1700’lü yıllarda İngiliz aristokrasisindeki Chesterfield hanesinin dördüncüsü Kont Philip Stanhope bir gün asillere yaraşır bir koltuk tasarlanmasını ister. Aynı zamanda döneminin önemli bir yazarı ve trendsetter’ı olarak tanınan Philip Stanhope bu modeli tasarlayacak olanlara şuna dikkat etmelerini söyler; bir asil bu koltuğa oturduğunda kıyafeti buruşmamalı, kırışmamalı. Bir ustayı işe alarak bu konuda çalışmaları başlatır. Önemli zengin hanelerden olan Chesterfield’de sergilenmesi sonrası koltuğun zenginliği, asaleti simgelediği söylenir.

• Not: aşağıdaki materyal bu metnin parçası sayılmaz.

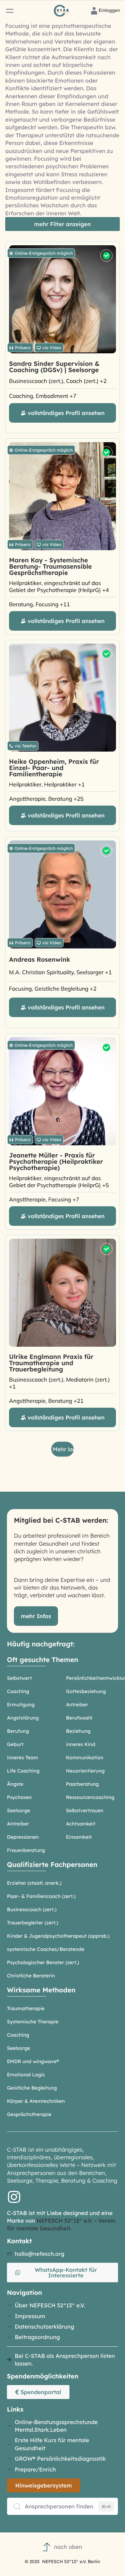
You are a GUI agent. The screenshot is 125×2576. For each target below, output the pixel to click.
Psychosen (19, 1797)
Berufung (18, 1731)
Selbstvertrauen (84, 1810)
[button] (9, 10)
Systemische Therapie (32, 2021)
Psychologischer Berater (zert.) (43, 1962)
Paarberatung (82, 1784)
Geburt (15, 1744)
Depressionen (23, 1837)
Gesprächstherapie (29, 2114)
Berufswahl (79, 1718)
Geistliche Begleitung (32, 2088)
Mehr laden (63, 1449)
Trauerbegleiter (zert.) (32, 1923)
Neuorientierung (85, 1771)
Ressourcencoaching (90, 1797)
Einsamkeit (79, 1837)
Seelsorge (18, 1810)
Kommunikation (84, 1757)
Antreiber (77, 1704)
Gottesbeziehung (86, 1691)
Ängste (15, 1784)
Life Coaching (23, 1771)
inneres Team (22, 1757)
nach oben (68, 2546)
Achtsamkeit (80, 1824)
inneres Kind (80, 1744)
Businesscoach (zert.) (32, 1909)
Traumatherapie (26, 2008)
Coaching (18, 1691)
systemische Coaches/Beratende (45, 1949)
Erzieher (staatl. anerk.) (34, 1883)
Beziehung (78, 1731)
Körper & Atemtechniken (36, 2101)
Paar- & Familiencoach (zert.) (41, 1896)
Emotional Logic (26, 2074)
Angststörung (23, 1718)
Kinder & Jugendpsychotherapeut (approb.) (58, 1936)
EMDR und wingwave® (33, 2061)
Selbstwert (19, 1678)
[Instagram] (14, 2197)
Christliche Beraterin (31, 1976)
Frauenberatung (26, 1850)
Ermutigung (21, 1704)
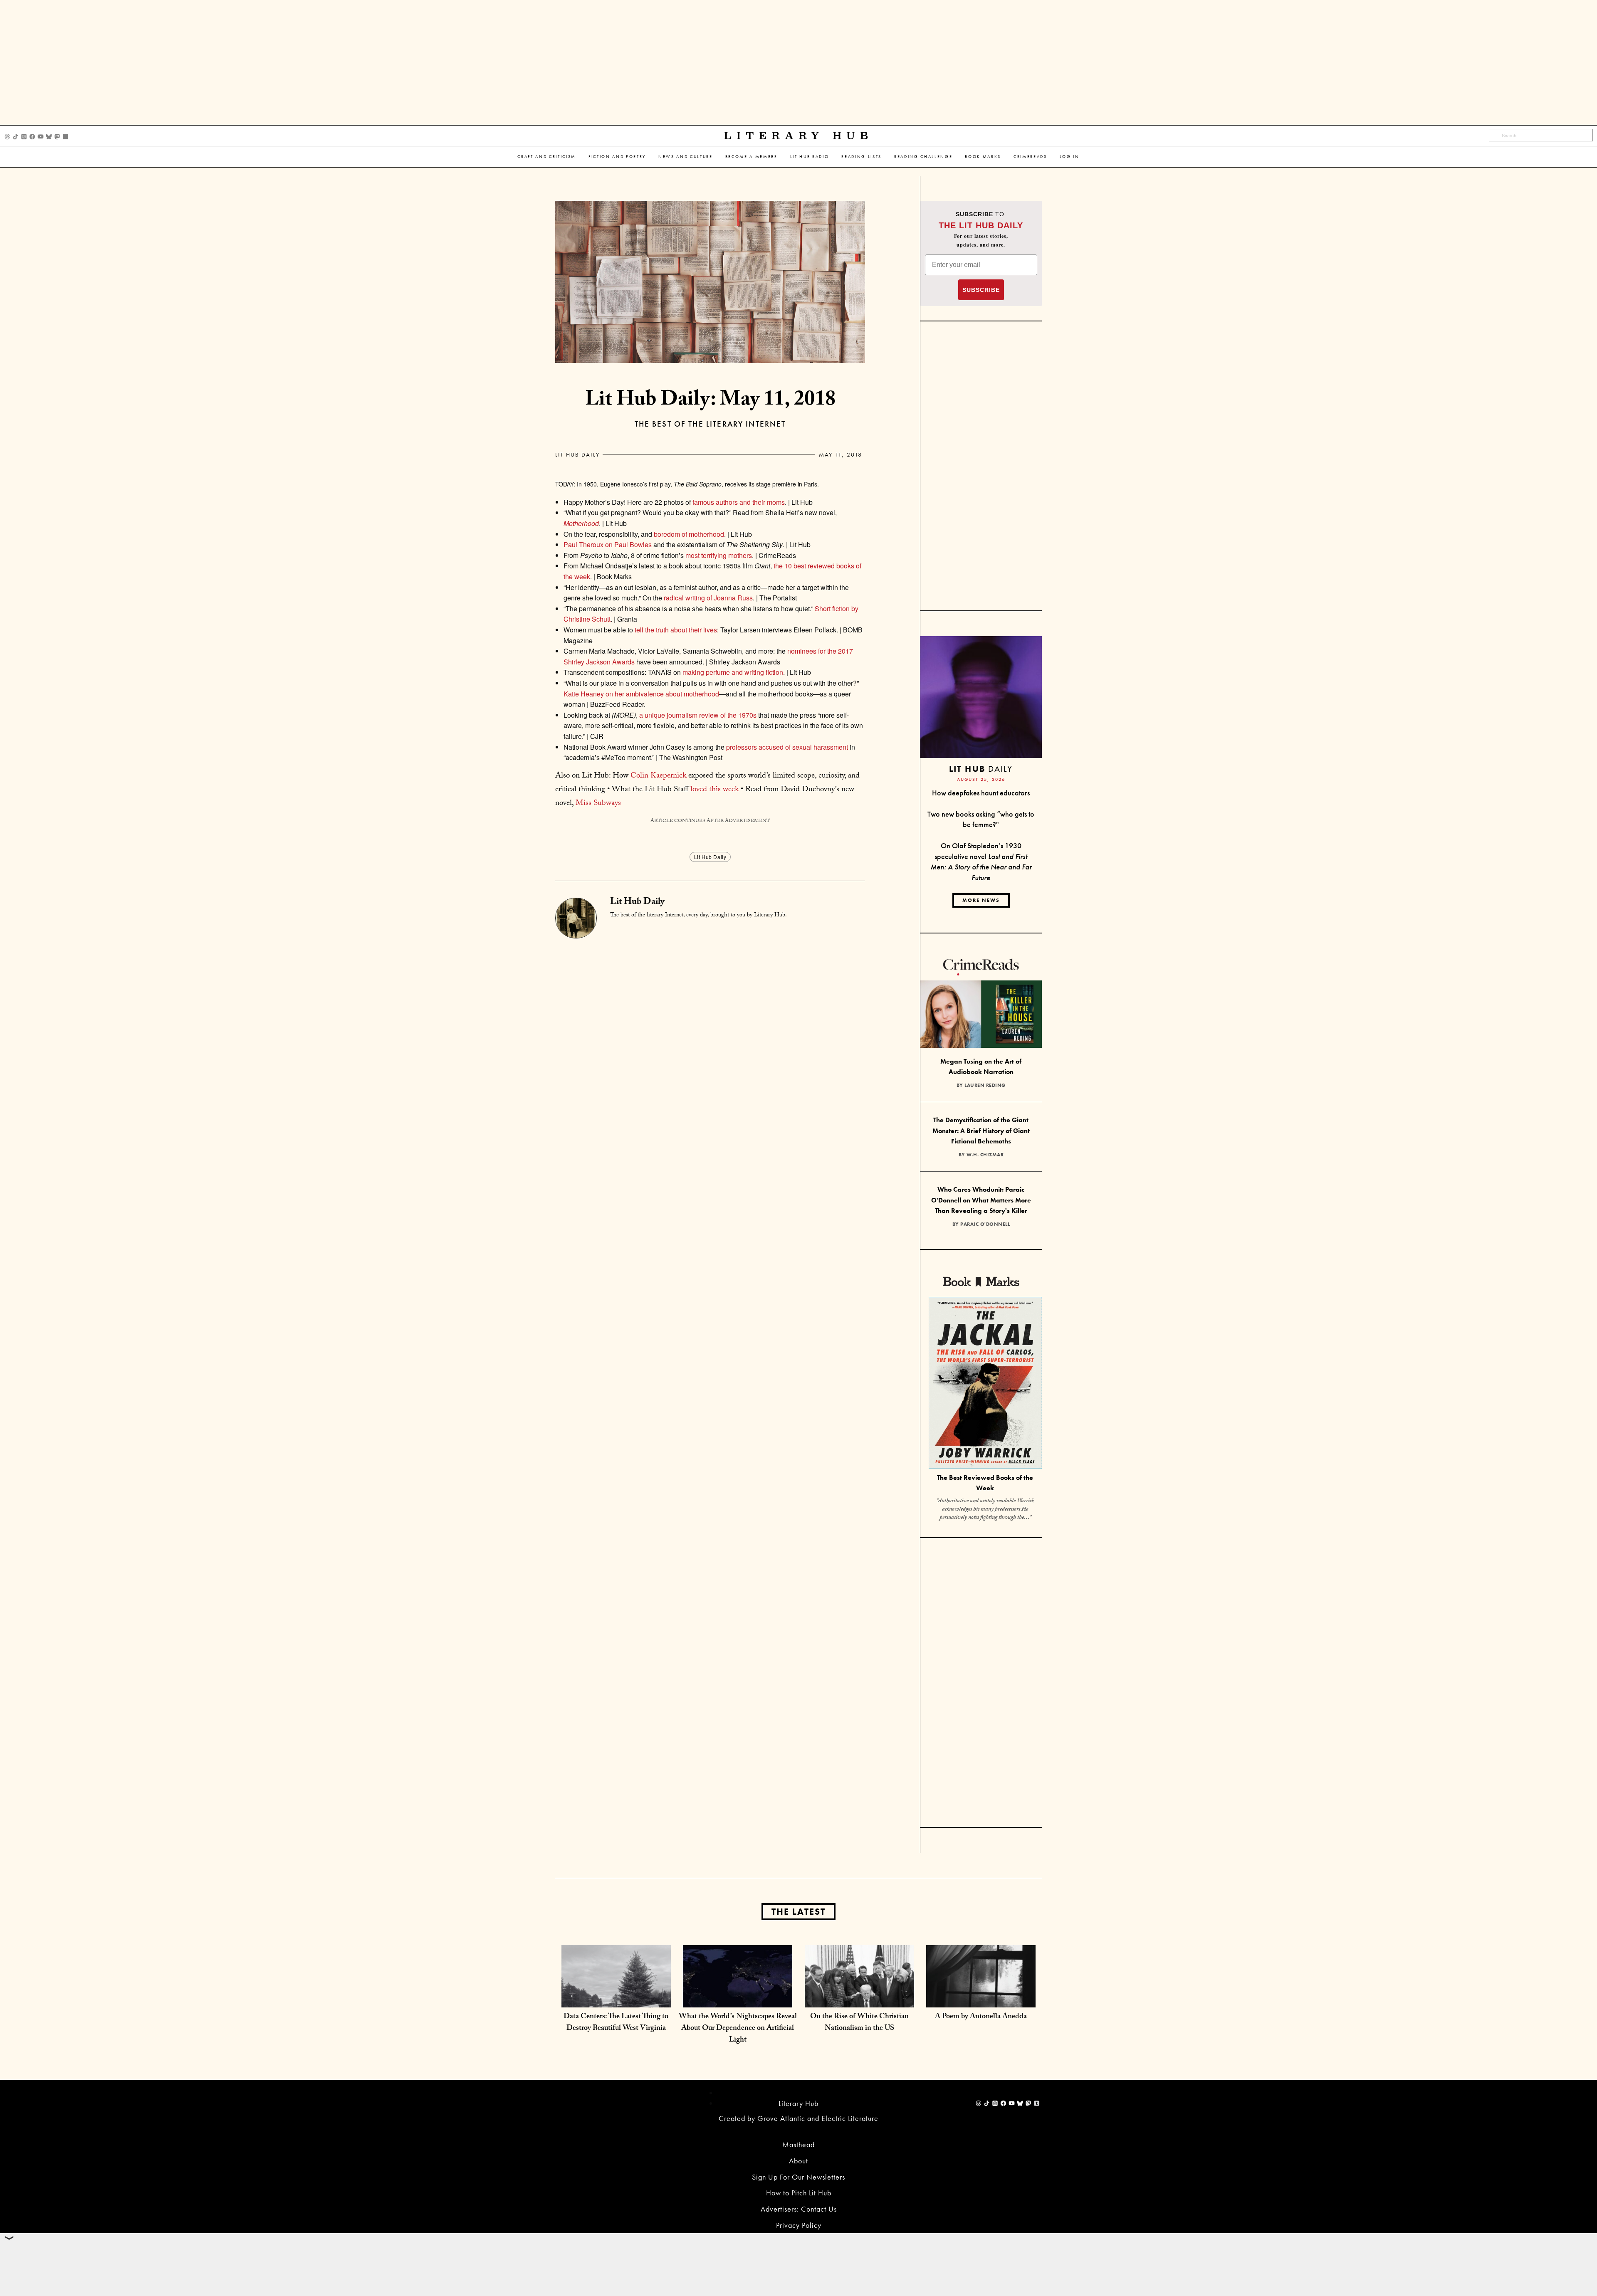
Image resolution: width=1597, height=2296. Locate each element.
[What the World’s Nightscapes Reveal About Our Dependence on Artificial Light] (737, 1999)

Chester’ın tarihi hakkında kesin kayıtlar olmamakla birlikte bu konuda yazılmış bir hikaye daha vardır.
İkinci hikayeye göre Kont ölüm döşeğindeyken torunu son kez görmek için kendisini ziyarete gelir. Kont da uşağına “torunuma bir sandalye
ver” diyerek onu oturtmasını ister ve ölür. Uşağı da buyruğu kendince yorumlayarak Kont’un Chesterfield koltuk prototipini torununa miras bırakmak istediğini anlar. Stanhope’un torunu da aldığı prototipi Chesterfield hanesinde sergiler. İnsanlar bir müze parçasına bakarcasına hayranlık duyar. Tüm haneler benzer
modellerle koltuğu tasarlayarak simge haline getirirler. Bu şekilde Chester koltuğun şöhreti günümüze kadar kaybolmadan gelir.